A przeciw czemu protistuja???
No przecież wiem
Aż sprawdziłam czy te protisty to się je nożem i widelcem czy łyżka…
Prostisty to taki śmietnik organizmów żywych-jak coś jest jednokomórkowe i nie pasuje nigdzie indziej, zostaje prostistem
Bakterie, jak wyżej, są odrębnym królestwem. Warto zauważyć, że nigdzie nie ma też wirusów, bo w ogóle nie są organizmami żywymi.
No wlasnie, az poczytalam! Ja sie uczylam, ze pantofelek to zwierze a euglena to roslina!!!
A teraz pantofelek jest protistem zwierzęcym, a euglena roślinnym
Chociaż jeszcze mnie w podstawówce pani na przyrodzie uczyła tak samo (chociaż ten podział był zmieniony już od dawna, ale pani zatrzymała się na etapie wiedzy z czasu swojej edukacji).

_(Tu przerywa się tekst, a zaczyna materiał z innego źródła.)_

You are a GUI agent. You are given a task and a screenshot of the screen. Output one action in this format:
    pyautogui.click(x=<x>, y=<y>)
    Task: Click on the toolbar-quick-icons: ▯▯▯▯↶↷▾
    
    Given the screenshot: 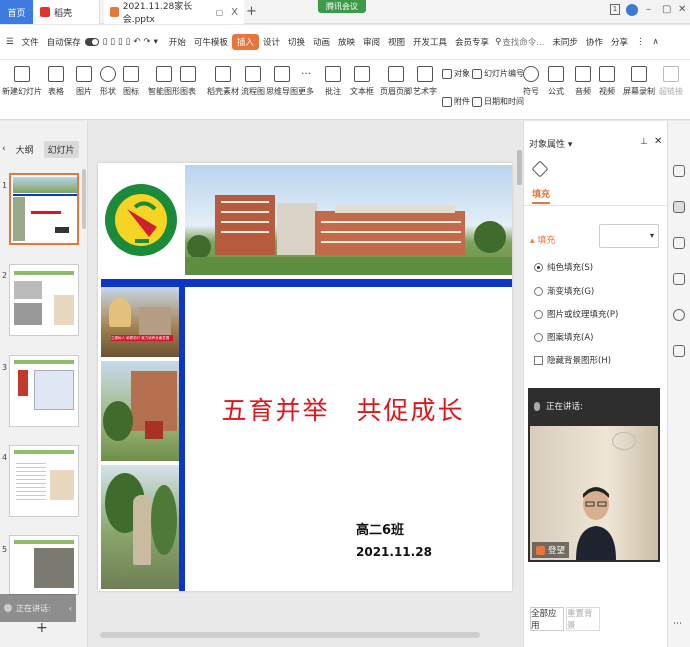 What is the action you would take?
    pyautogui.click(x=132, y=42)
    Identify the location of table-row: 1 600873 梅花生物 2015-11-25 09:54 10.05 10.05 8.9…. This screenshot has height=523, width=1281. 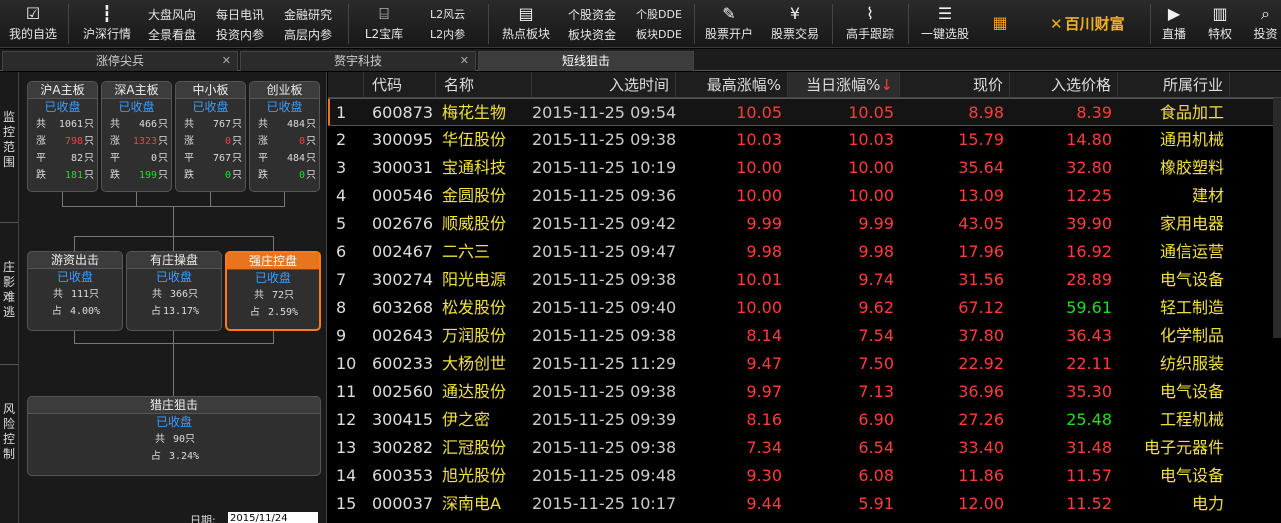
(804, 112).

Że śmietnik to zauważyłam, czyli jak ktoś wymyśli co z nimi zrobić to należy się spodziewać następnej rewolucji i komplikowania życia maturzystom?

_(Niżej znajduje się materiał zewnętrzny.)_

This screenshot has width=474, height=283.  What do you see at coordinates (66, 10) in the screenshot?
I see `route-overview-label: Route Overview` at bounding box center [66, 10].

O, to fatalnie! Powinna sie byla doksztalcic! Teraz nawet JA wiem…
Najprawdopodobniej, tak
Już tak bywało kilka razy, a CKE na każdym kroku udowadnia, że nie zawaha się przed niczym…nawet przed wyciąganiem tak martwych punktów z podstawy programowej jak rozpoznawanie z głowy wybranych roślin nagonasiennych (tegoroczna matura z biologii pozdrawia, chociaż to zadanie to jedna z niewielu rzeczy, które mi się w życiu udały )
Ale spokojnie, z systematyki można się spodziewać raczej kolejnych drzewek filogenetycznych, a nie wypisywania klasyfikacji.